=== Фрагмент текста ===
════════════════════

Наша беседа продолжилась последовавшим вопросом, обращенным ко мне: каково мое отношение к Лавалю, вернувшемуся в правительство Виши?
Я знал, что с конца 1940 г., то есть после того, как Лаваль возглавлял более пяти месяцев правительство Виши, неожиданно маршалом Петэном был смещен с этого поста. Причина такой вынужденной отставки мне была, естественно, абсолютно неизвестна. Пьер Лаваль вернулся в Париж, именно там я его впервые увидел на Елисейских полях. Его пост занял адмирал Дарлан, который оставался на этом посту почти четырнадцать месяцев.
Вот в этой беседе я впервые услышал более четкое определение ряда вопросов, которые, возможно, далеко не всегда для меня были еще ясными. Одним из первых явилось утверждение, что после поражения Франции в течение пяти месяцев Лаваль возглавлял правительство именно потому, что ни у кого не вызывало сомнений, что именно Германия будет безусловным победителем в этой кровавой войне. До этого я не слышал и того, что разрыв между Лавалем и Петэном произошел якобы потому, что Лаваль продолжал верить в Германию, несмотря на то что гитлеровцам не удалось захватить Великобританию, он, повторяю, мечтал об объединении с Германией, в то время как Петэн хотел сохранить независимую республику, находясь с немцами в дружеских отношениях. До этого мне приходилось только слышать, что Петэн согласился 13 декабря 1940 г. на отставку Лаваля только потому, что французский народ возненавидел Л аваля за его стремление к слишком опасному для Франции «коллаборационизму» с Германией.
Я знал, что, проживая в Париже, Лаваль, делая вид, что не занимается политикой, а живет только личными интересами, деловыми связями и интересующими его заработками, в действительности поддерживает дружеские отношения с Абецом, некоторыми немцами из числа оккупантов, занимавшими видные должности. Андре рассказывал мне о том, что Лаваль не скрывает своих добрых отношений с бывшим членом социалистической партии, правда порвавшим с ней еще в 1933 г. и все больше и больше становившимся открытым французским национал-социалистом, Дэа. Дэа в период оккупации играл у гитлеровцев заметную роль. От Андре я слышал и то, что Лаваль в сопровождении Дэа выезжал в Версаль, где был организован первый смотр добровольцев «антибольшевистского легиона», созданного во Франции и ожидавшего уже отправки на фронт на Восток. Неизвестный стрелял в Лаваля и Дэа. Лаваль якобы был тяжело ранен.

════════════════════

=== Задание 1 ===
Укажите, кто занял пост Лаваля в правительстве Виши после его смещения, согласно отрывку о Лавале, и сколько времени этот человек оставался на посту.
=== Задание 2 ===
Напишите продолжение отрывка о Лавале, начав сразу после его последнего предложения.

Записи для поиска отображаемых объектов

════════════════════

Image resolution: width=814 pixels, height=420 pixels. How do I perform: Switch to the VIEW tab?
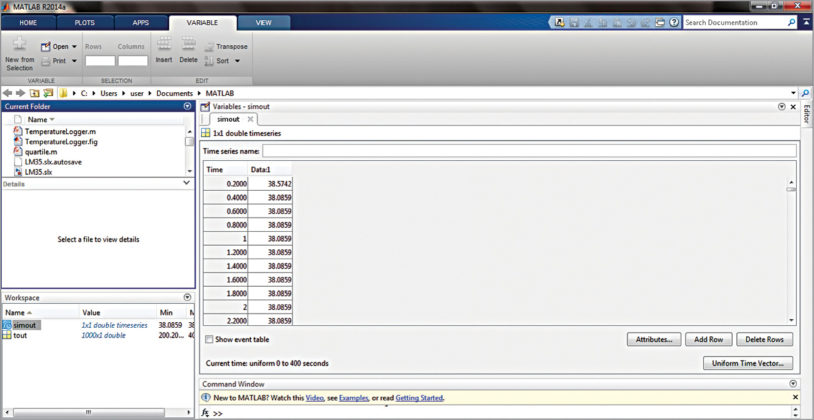point(264,21)
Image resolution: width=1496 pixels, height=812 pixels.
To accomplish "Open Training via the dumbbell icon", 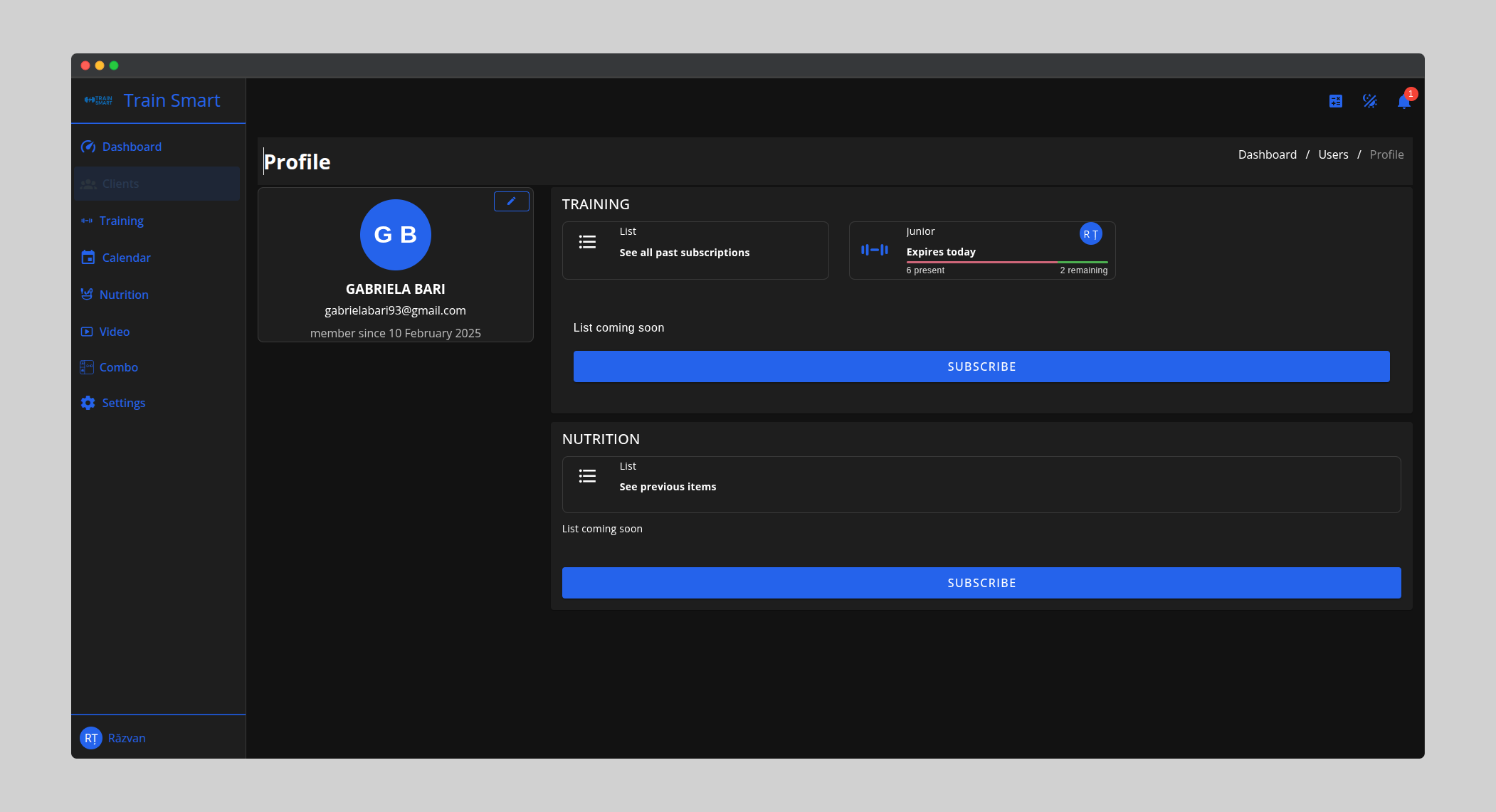I will pos(88,221).
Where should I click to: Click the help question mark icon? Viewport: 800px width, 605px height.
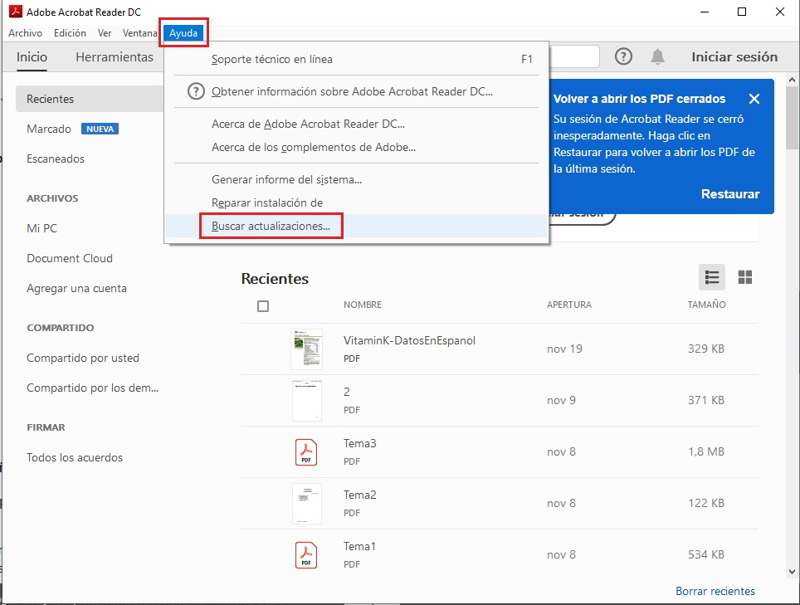tap(623, 57)
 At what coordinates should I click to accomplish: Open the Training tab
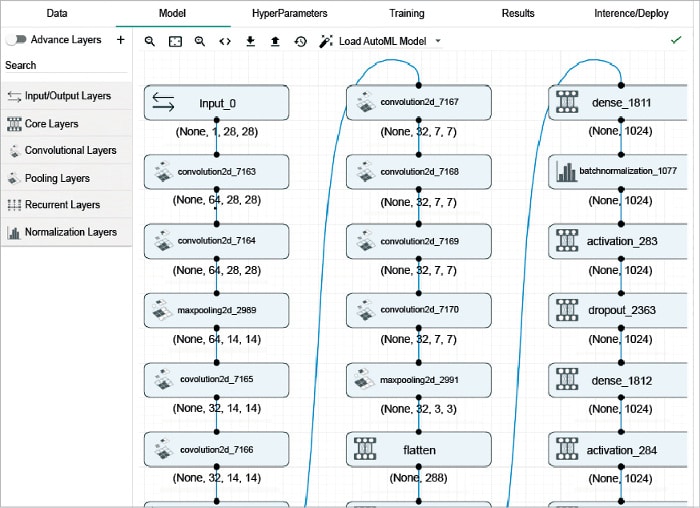(x=406, y=13)
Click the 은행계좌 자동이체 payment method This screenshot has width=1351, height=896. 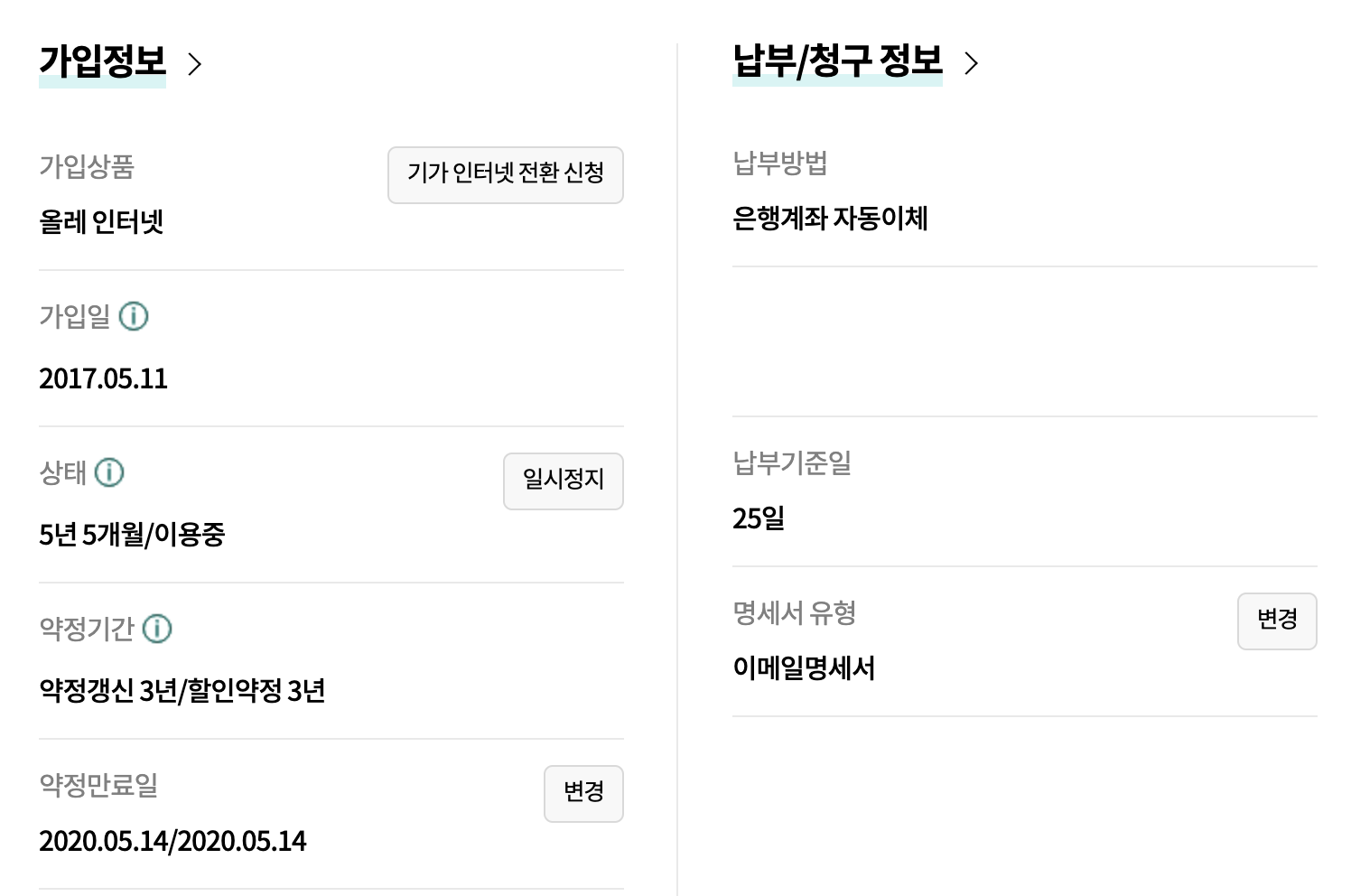pyautogui.click(x=830, y=219)
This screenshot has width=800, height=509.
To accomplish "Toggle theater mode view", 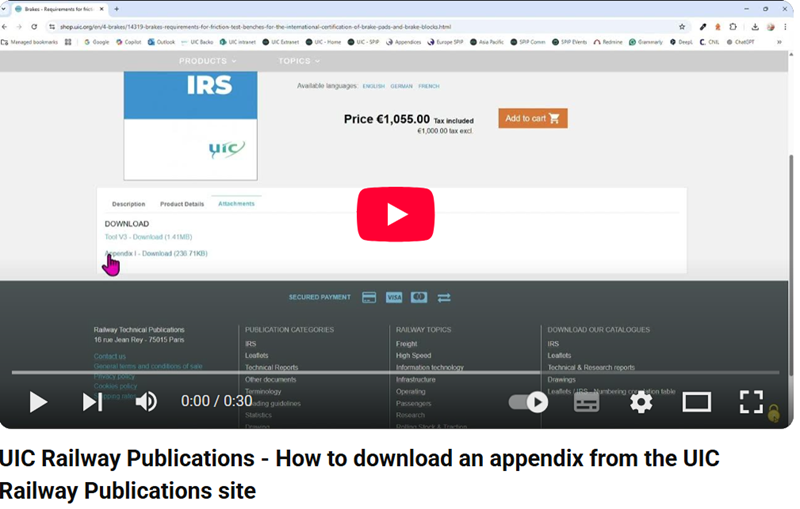I will (696, 402).
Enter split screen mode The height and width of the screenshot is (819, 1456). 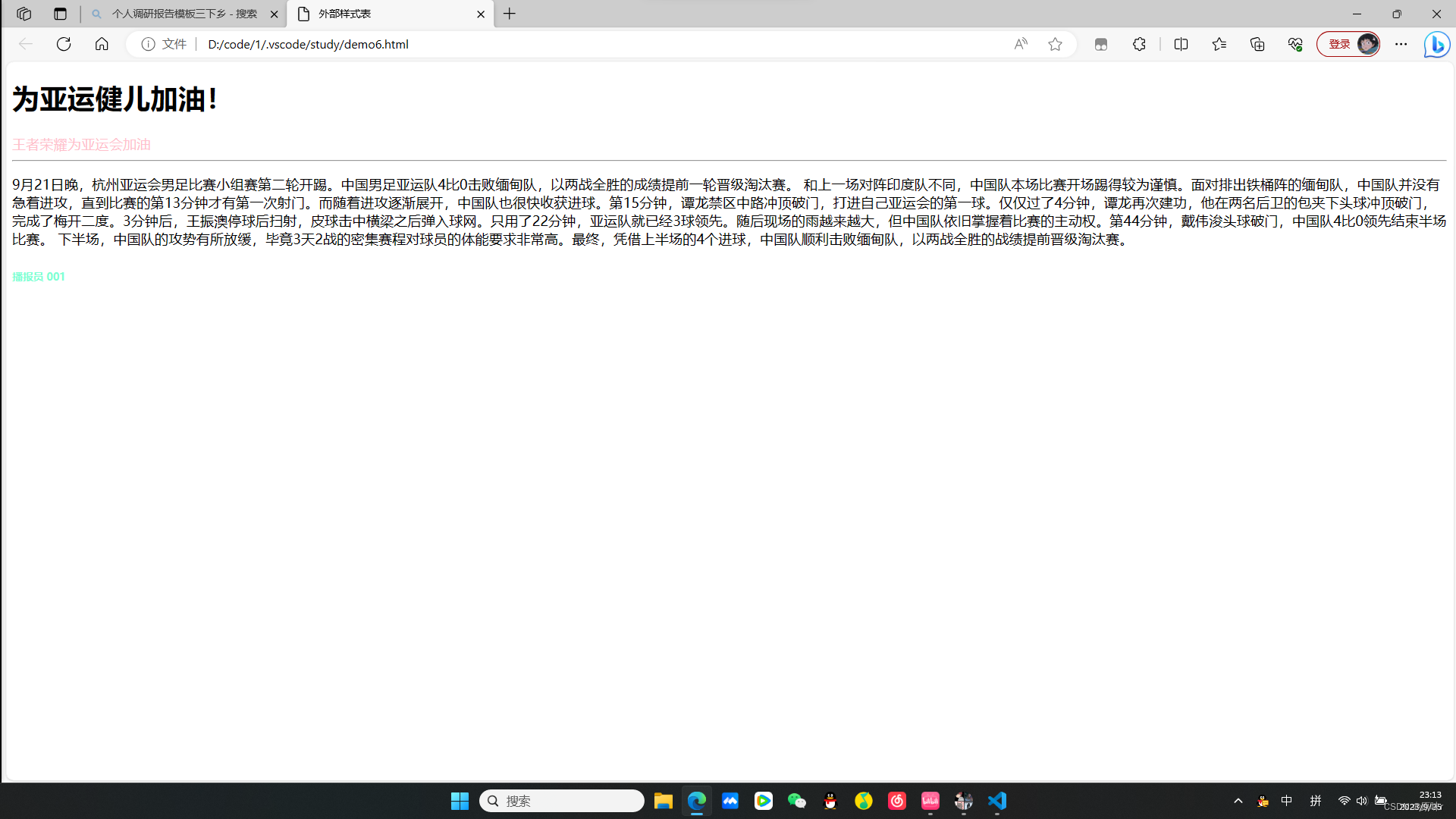click(x=1181, y=44)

════════════════════

=== Итоговый ответ 1 ===
Адмирал Дарлан; он оставался на этом посту почти четырнадцать месяцев.

=== Итоговый ответ 2 ===
Естественно, обо всем этом я не стал рассказывать моему «другу», но был удивлен тем, что он буквально слово в слово повторил ранее слышанное мною. Немного добавил, в том числе и о том, что неизвестный, совершивший террористический акт, был арестован, его дальнейшая судьба была ему не известна. Он подчеркнул и то, что в Париже Лаваль поддерживал связь со многими нацистами из числа французских граждан.
Мы были вынуждены прервать нашу беседу, так как оба торопились домой, но условились продолжить в ближайшее время.
На следующий день я встретился с Розой, итальянской коммунисткой, поддерживающей связь со мной. Встреча была очень короткой. Она передала мне некоторые информационные данные и успела только сказать, что в Италии обстановка накаляется и еще очень трудно предсказать, чем она закончится. Совершенно определенным является падение авторитета Муссолини. Резко, хотя, конечно, тоже трудно предсказать, к чему это может привести, возросли антифашистские выступления, а с особой силой отмечается стремление значительной части населения к выходу Италии из войны и незамедлительного отзыва итальянских войск со всех фронтов.
Перед тем как закончить воспоминания о моей разведывательной деятельности, я позволю себе рассказать об одной из встреч с «чешским другом». Это заставит меня несколько отвлечься от прямой темы, но в то же время может подчеркнуть мою убежденность, что очень многое в частной жизни разведчика приносит пользу его разведывательной деятельности. Так было и на этот раз. Мы условились встретиться около ратуши, у мемориала на месте убийства в Марселе Жана Луи Барту и югославского короля Александра I.
Опять должно последовать мое признание. Мимо этого памятника и огромного, очень красивого здания ратуши Марселя Маргарет, Рене и я часто проходили. Имена были мне тоже немного знакомы, но никаких подробностей об этих двух политических и государственных деятелях я не знал.
Когда мы встретились с моим «чешским другом», он спросил, заинтересовал ли меня этот памятник и знаю ли я основную причину, побудившую террориста убить этих двух государственных деятелей. Мне пришлось признаться, что я далеко не полностью знаю суть дела. Вот после этих слов он мне поведал: «Жан Луи Барту получил высшее юридическое образование. Еще довольно молодым человеком был избран в парламент. За время своей политической и государственной деятельности занимал ряд министерских постов, в том числе и пост премьер-министра. Много сил затратил на посту председателя Репарационной комиссии, направляя все усилия на обеспечение выполнения Германией принятых в Версале положений мирного договора, касающихся ее дальнейшей государственной политики, включая экономику и численность вооруженных сил. Он был одним из первых, кто испытал тревогу за дальнейшую судьбу человечества, за возможность возникновения новых войн после прихода в Германии к власти фашистов (да, он прямо сказал: фашистов, а не национал-социалистов, как этого требовал Гитлер) во главе с фюрером, являющимся единственным столь всесильным диктатором во всем мире».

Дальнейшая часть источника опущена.